La degradación del aparato
administrativo castellano vino dado fundamentalmente por tres causas: el mal
ejemplo que venía desde lo alto, las insuficientes retribuciones y la venta de
cargos públicos. El gran contraste entre la severidad de Felipe II y el favoritismo
y corrupción que los validos fomentaron y que los Austrias menores toleraron,
tenía que repercutir en toda la sociedad.
La insuficiencia de las
remuneraciones fue consecuencia de dos hechos: por una parte, las subidas
concedidas por la administración siempre estuvieron por debajo de la inflación
estructural del XVI y de la inflación en términos de vellón (agravadas por
manipulaciones monetarias) del XVII. Por otra, los apuros financieros de la
monarquía ocasionaron retrasos en los pagos que hoy nos parecerían
inconcebibles (funcionarios sin cobrar durante meses). Como aquellos hombres
tenían que vivir, abandonaban el puesto o trataban de cobrarse a costa del
público por medio del cohecho, y otras formas de corrupción. La venta de cargos
había agravado estos hechos porque la mayoría de los que se vendían era
superfluos, inútiles, y sus titulares trataban de resarcirse por cualquier
medio de las cantidades que habían entregado para obtener el título
correspondiente.
Para financiar las constantes
guerras del reinado anterior, no solo se crearon numerosos impuestos sino que
se acudió a otros muchos recursos extraordinarios, todos ellos muy
perjudiciales: alteraciones monetarias, venta de cargos, donativos
“voluntarios”… En el reinado de Carlos II, la renuncia al papel hegemónico y la
caída en picado del prestigio militar de la monarquía permitieron aligerar algo
la carga tributaria: no se crearon más impuestos, incluso se rebajaron algunos.
No se manipuló la moneda, se intentó remediar el desorden monetario por medio
de la reforma de 1680.
Se renunció también a seguir
vendiendo lugares de realengo. Algunos casos sueltos se dieron pero el capítulo
que abrieron Carlos V y Felipe II con las secularizaciones de pueblos de
obispados y órdenes militares, y que continuó Felipe IV, quedó cerrado en 1665.

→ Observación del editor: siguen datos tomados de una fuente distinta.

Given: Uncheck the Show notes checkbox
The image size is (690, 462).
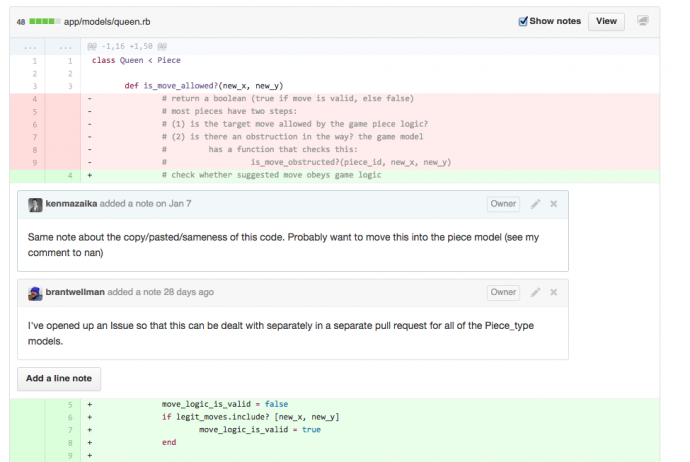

Se hizo un intenso uso, especialmente en los años finales de su reinado, de un
arbitrio que si bien rebajaba el prestigio de la aristocracia, permitía obtener
sumas apreciables para las arcas de la Corona, explotando la vanidad de los
nuevos ricos vendiéndoles títulos de Castilla sin que ello les atribuyera
facultades jurisdiccionales.
Las cantidades habitualmente
exigidas para conceder un título de marqués o conde solían oscilar entre 22.000
y 30.000 ducados. En total entre títulos vendidos y concedidos de gracia se
crearon unos doscientos, lo que significaba duplicar el censo de la
aristocracia española.
En definitiva, la política
financiera de Carlos II puede reducirse a un aligeramiento de las cargas
tributarias por temor a posibles reacciones, que eran peligrosas para un
gobierno débil. Para ello se redujeron los gastos, aunque sin basarse en
criterios sólidos y racionales: se desatendían necesidades importantes y cargas
de justicia, y continuaba el derroche a favor de ciertos cortesanos,
aprovechando la falta de energía del monarca.
Bibliografía
DOMINGUEZ ORTIZ, A. La crisis del siglo XVII: la población, la
economía, la sociedad, Espasa-Calpe, Madrid, 1999.
YUN CASALILLA, B. Marte contra Minerva: el precio del imperio
español, 1450-1600, Crítica, Barcelona, 2004.